Os eventos climáticos extremos não estão reduzidos às enchentes, mas o Rio Grande do Sul enfrenta, em especial nos últimos anos, uma sequência de desastres ligados a períodos de estiagem e passagens de ciclones extratropicais.

Durante o lançamento do Sul Resiliente, o presidente da Associação dos Municípios da Zona Sul (Azonasul) e prefeito de Pinheiro Machado, Ronaldo Madruga, destacou o protagonismo da Defesa Civil nas prefeituras e reafirmou a importância da união regional. “Precisamos que o estudo científico esteja integrado ao poder público, principalmente no planejamento das cidades. Somente o trabalho conjunto nos levará ao desenvolvimento da região”, afirma.

Ciência

O Sul Resiliente integra-se com a ciência através dos profissionais do Núcleo Integrado de Previsões (NIP) da UFPel e do Centro Interinstitucional de Observação e Previsão de Eventos Extremos (Ciex) da Furg.

A coordenadora do NIP, Tamara Beskow, aposta que o fato de desenvolver um trabalho conjunto com diversos municípios da região, já há alguns anos, é um grande diferencial para o andamento do movimento Sul Resiliente. “Lançamos essa ideia do plano de adaptação e resiliência, como uma oportunidade de mobilização dos setores em prol da resiliência, para que a nossa região comece a olhar não de forma fragmentada, mas de uma forma coletiva para esses problemas”, diz.

Educação

Um levantamento da Subcomissão Especial da Câmara dos Deputados aponta que mais de 1.106 escolas estaduais foram atingidas pelas enchentes de 2024 no Rio Grande do Sul, o equivalente a 47,21% da rede. Na Zona Sul, foram 135 escolas estaduais afetadas, 26 danificadas, o que prejudicou 45,7 mil estudantes e ocasionou a perda média de 23 dias de aulas.

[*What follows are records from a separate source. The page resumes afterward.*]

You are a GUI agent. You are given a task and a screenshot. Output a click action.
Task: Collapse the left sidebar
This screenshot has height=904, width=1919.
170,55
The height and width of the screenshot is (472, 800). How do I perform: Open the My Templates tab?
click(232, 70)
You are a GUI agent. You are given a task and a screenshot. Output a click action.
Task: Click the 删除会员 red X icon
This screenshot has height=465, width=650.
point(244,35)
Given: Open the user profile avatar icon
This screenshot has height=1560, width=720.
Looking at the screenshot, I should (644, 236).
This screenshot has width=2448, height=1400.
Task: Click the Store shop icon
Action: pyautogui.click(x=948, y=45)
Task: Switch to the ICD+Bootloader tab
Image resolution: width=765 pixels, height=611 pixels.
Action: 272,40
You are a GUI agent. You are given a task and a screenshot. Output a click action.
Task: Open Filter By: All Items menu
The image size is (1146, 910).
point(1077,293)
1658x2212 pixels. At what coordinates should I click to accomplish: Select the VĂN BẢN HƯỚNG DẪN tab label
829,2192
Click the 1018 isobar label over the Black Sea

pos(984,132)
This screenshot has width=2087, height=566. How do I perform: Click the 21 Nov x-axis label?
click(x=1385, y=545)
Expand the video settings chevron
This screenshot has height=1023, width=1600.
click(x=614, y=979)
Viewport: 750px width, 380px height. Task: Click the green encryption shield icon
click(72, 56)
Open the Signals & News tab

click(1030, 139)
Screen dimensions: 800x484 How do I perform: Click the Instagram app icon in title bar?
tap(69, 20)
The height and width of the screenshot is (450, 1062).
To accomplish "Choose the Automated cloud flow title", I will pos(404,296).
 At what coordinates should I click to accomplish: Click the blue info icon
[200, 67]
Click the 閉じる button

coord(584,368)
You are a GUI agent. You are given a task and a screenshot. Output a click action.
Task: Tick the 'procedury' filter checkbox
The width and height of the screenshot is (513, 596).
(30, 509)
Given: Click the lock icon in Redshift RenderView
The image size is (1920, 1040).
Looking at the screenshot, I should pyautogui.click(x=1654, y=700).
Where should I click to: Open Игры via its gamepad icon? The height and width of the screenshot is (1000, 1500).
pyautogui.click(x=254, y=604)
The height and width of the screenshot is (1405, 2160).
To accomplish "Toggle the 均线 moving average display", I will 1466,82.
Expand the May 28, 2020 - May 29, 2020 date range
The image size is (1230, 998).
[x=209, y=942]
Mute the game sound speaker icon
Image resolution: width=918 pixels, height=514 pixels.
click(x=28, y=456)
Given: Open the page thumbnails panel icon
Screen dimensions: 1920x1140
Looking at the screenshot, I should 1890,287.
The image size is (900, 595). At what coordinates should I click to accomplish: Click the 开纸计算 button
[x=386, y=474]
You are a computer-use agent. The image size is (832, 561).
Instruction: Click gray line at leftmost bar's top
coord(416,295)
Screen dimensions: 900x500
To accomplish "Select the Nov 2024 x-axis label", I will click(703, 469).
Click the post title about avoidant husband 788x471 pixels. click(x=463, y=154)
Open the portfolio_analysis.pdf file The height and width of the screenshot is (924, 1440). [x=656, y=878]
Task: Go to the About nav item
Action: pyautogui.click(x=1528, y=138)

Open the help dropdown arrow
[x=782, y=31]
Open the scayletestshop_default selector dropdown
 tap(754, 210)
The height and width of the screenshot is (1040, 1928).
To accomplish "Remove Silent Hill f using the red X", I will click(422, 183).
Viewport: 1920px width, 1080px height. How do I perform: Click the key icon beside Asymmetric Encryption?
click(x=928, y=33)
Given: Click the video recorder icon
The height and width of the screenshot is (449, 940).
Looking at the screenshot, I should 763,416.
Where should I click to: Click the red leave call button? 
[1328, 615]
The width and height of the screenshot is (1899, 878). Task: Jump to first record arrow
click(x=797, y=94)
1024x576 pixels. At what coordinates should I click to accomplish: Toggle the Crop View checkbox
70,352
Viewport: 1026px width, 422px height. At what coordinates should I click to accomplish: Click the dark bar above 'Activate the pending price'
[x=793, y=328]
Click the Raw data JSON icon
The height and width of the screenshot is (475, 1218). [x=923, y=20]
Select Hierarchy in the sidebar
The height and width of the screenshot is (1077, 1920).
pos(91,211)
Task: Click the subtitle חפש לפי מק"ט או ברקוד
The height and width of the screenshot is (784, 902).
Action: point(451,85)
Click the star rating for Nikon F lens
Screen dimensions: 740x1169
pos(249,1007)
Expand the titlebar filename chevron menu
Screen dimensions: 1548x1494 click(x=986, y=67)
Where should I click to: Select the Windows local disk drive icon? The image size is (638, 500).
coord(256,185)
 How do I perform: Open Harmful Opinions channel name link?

Presente no lançamento do movimento, a secretária estadual de Educação, Raquel Teixeira, apresentou o Plano de Escola Resiliente que foi elaborado como guia a ser aplicado pelas equipes diretivas da rede. Ele serve como um guia para trabalhar a gestão de risco e de desastres nas instituições de ensino, onde elas passam a conhecer suas vulnerabilidades e mapeiam seus pontos seguros. “Em qualquer evento climático extremo, a escola é a primeira a ser atingida e a escola é um espaço que muda comportamentos, então, ela tem que estar no eixo de qualquer decisão”, afirma Raquel.

Próximas etapas

A partir de agora, serão promovidos debates nos municípios, entre suas comunidades, para destacar experiências e problemas enfrentados com os recentes desastres. Após esta etapa, o Movimento Sul Resiliente irá consolidar diagnósticos, priorizar ações e elaborar o Plano Regional. O documento servirá como referência para políticas públicas, captação de recursos e estruturação de respostas às emergências climáticas.